Whole Genome Analysis of Epidemiologically Closely Related Staphylococcus aureus Isolates
PLoS ONE , Volume 8 - Issue 10
The change of the bacteria from colonizers to pathogens is accompanied by a drastic change in expression profiles. These changes may be due to environmental signals or to mutational changes. We therefore compared the whole genome sequences of four sets of S. aureus isolates. Three sets were from the same patients. The isolates of each pair (S1800/S1805, S2396/S2395, S2398/S2397, an isolate from colonization and an isolate from infection, respectively) were obtained within <30 days of each other and the isolate from infection caused skin infections. The isolates were then compared for differences in gene content and SNPs. In addition, a set of isolates from a colonized pig and a farmer from the same farm at the same time (S0462 and S0460) were analyzed. The isolates pair S1800/S1805 showed a difference in a prophage, but these are easily lost or acquired. However, S1805 contained an integrative conjugative element not present in S1800. In addition, 92 SNPs were present in a variety of genes and the isolates S1800 and S1805 were not considered a pair. Between S2395/S2396 two SNPs were present: one was in an intergenic region and one was a synonymous mutation in a putative membrane protein.

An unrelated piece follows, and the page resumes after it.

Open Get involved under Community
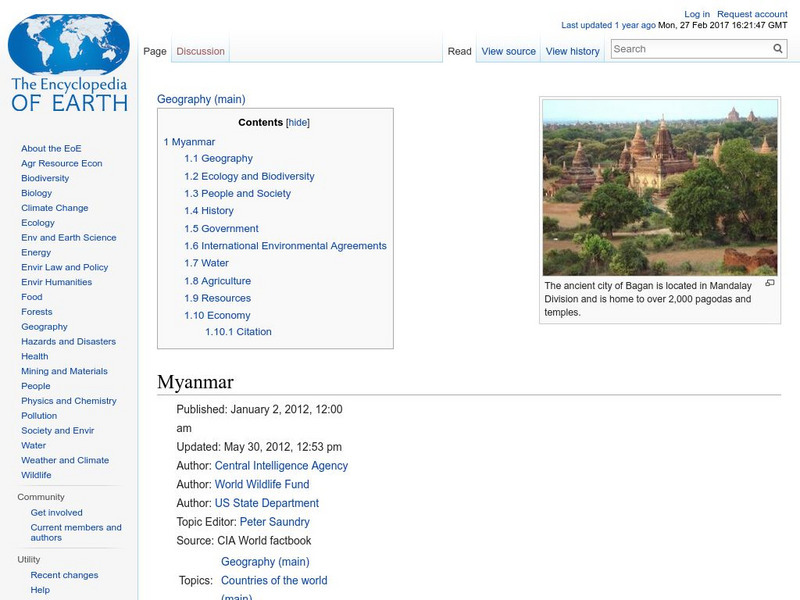click(56, 511)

Between S2397/S2398 only one synonymous mutation in a putative lipoprotein was found. The two farm isolates were very similar and showed 12 SNPs in genes that belong to a number of different functional categories. However, we cannot pinpoint any gene that explains the change from carrier status to infection. The data indicate that differences between the isolate from infection and the colonizing isolate for S2395/S2396 and S2397/S2398 exist as well as between isolates from different hosts, but S1800/S1805 are not clonal.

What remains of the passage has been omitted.